» **Reading text**
- - - - -
Maybe vundo--next-line-at-column
is the culprit? What happens if we comment it out?
I tried that and it didn't change anything. In fact that never runs with a purely linear tree, because there is always room-for-another-rx
. Did I miss a word above though? "In the profile result as" ???. I can easily add anything to my elp report if you have ideas.
That's my best guess 🥲 I felt that counting columns might be slow when line is long. I don't really see anything else that could slow down drastically with longer lines
The culprit was in fact just (current-column)
. It's much slower for us (>~1ms) than in vanilla buffers possibly due to all the text properties it has to check. But the doc for that does mention how expensive it is in long lines. Luckily it's really rarely needed. A trivial fix in #85. Updated timing:
(apologies, that PR got crossed with a small DOC PR). If you want to bump version so it hits ELPA prior to the l
/r
stuff (#81), we should in addition fix #84 (I have a fix waiting to see if it worked for them).
@agreselin can you try out master and see what the launch time in your deep-history file is?
~3 seconds. Moving to another node takes half a second or so. Another file in which Vundo was somewhat slow now hasn't any noticeable lag 👍
Btw I don't think rotating the tree is a bad idea. Someone willing to do that (I can't, sorry 🙏) could replicate Vim's undotree algorithm, which is pretty smart about keeping its tree narrow, see this picture.
Moving shouldn't be so slow since the tree isn't redrawn, not sure why that is (though it could still be long-line display issues, Eli thinks that sets in a much longer lines, like 50K columns). This is with 19K columns, right? How long did it take to launch before? I'm not sure rotating will speed things much beyond the current algorithm. If you can M-x elp-instrument-function current-column
, invoke vundo
, then M-x elp-results
and post that'd be helpful.
This is with 19K columns, right?
Close to 26,000 now.
How long did it take to launch before?
I didn't check before updating. Two weeks or so ago it was still around 20 s, if I remember correctly.
If you can
M-x elp-instrument-function current-column
, invokevundo
, thenM-x elp-results
and post that'd be helpful.
- - - - -
» **Information provided**
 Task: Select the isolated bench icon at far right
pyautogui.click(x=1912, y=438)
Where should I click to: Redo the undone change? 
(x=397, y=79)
- - - - -
» **Problem set**
1: In the vundo discussion, what turned out to be the culprit for the slowdown?
2: Write the next part of the vundo performance discussion, picking up after its last sentence.

» **Outputs by task**
1: The function (current-column).

2:
The results buffer is empty 🤔. If I invoke current-column
and then elp-results
again I get
current-column 4 0.0266033480 0.0066508370
Moving shouldn't be so slow since the tree isn't redrawn, not sure why that is
I noticed while doing the test that Emacs in general is slower: even M-x
(which for me brings up the Ido/Smex completion buffer) lags for that fraction of a second, and clicking another buffer lags too before switching to it.
Yes, I also notice everything (minibuffer, other buffers) is a tad slow when such a long-line buffer is showing. What build/OS are you on? How big is your undo-limit to let so many accumulate? At some point you need to trim that thing :).
I'm on my own build of Emacs 30.0.50 (with native compilation and PGTK) on Fedora 39.
How big is your undo-limit
It's 100 MB.. How much is yours?
That's truly huge. I use:
;; Give undo a bit more rope: up to 2MB per buffer
(setq undo-limit 1000000
undo-strong-limit (* 2 undo-limit))
Sorry for the OT, I'm going to ask you a thing about undo-limit
.
I had dialed it down to 50 MB before you replied but I wasn't sure about going lower. My understanding is that if you copy-paste more than 2 MB of data, that edit fills your undo list and that and all older edits are discarded. Sometimes I edit big-ish dumps in Emacs and I'm afraid that if I copy-paste a large chunk to another buffer by mistake, it wipes the undo history of this other buffer. (My understanding comes mostly from (info "(elisp) Maintaining Undo")
.) Am I wrong?
2MB is about 30,000 lines of normal line length text. How often do you accidentally remove 30,000 lines of material? Note that additions are referenced in buffer-undo-list
by a trivial (BEG . END)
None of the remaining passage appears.